Quando iniciei minha trajetória profissional como vendedor, no início dos anos 90, adquiri, por dever do ofício, uma incrível capacidade de memorizar a localização de ruas e caminhos. Meu 'Guia de Ruas Mapograf' sempre estava a postos, mas raramente recorria ao diretório.
Me recordei dessa experiência recentemente quando fui abordado no trânsito por um jovem, desnorteado, que me pediu ajuda para encontrar uma rua localizada a poucas quadras de onde estávamos, pois a bateria de seu celular tinha acabado e ele não conseguia ar o Waze.
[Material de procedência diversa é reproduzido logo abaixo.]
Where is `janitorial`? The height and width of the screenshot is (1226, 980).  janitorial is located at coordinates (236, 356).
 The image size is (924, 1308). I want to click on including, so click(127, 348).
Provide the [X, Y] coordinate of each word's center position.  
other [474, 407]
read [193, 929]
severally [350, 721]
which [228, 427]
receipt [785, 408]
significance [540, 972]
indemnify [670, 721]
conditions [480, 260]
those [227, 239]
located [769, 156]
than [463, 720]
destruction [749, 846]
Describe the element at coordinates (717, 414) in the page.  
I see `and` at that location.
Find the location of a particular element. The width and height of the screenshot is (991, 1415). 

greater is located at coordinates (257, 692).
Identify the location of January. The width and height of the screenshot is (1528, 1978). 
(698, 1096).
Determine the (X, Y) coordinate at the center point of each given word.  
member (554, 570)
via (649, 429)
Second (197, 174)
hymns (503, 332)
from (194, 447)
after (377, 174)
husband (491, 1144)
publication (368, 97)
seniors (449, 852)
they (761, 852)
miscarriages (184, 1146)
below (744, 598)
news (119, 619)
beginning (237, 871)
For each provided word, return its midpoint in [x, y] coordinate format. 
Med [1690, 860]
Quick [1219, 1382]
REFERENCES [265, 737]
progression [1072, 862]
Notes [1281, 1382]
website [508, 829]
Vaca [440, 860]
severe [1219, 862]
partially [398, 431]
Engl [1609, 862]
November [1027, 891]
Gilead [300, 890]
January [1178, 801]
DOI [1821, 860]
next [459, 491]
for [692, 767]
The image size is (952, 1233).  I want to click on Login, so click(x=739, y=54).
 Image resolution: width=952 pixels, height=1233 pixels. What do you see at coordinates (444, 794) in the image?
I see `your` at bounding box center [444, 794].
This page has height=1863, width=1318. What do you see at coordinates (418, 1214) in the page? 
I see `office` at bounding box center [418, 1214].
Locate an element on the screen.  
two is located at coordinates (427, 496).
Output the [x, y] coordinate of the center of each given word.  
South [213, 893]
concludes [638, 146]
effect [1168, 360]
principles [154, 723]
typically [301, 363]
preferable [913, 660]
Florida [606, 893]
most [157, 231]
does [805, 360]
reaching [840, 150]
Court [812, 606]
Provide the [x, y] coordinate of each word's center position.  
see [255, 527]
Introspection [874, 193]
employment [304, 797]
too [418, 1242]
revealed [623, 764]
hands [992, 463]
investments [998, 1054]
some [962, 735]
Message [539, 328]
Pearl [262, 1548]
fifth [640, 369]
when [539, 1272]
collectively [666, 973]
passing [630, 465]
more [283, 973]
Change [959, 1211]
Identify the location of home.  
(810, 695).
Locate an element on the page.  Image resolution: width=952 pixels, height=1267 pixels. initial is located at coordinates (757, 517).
Nesse momento me dei conta que há uma geração inteira que aprendeu a se locomover na “Era do Waze”. Essa turma não tem em seu repertório o recurso de se dirigir ao posto de gasolina mais próximo para obter informações de trânsito, já que a tecnologia se transformou em um de seus melhores amigos.
Confesso que minha capacidade de me locomover autonomamente pelas ruas de São Paulo também ficou comprometida, pois é muito mais fácil recorrer à tecnologia que está sempre à mão — literalmente.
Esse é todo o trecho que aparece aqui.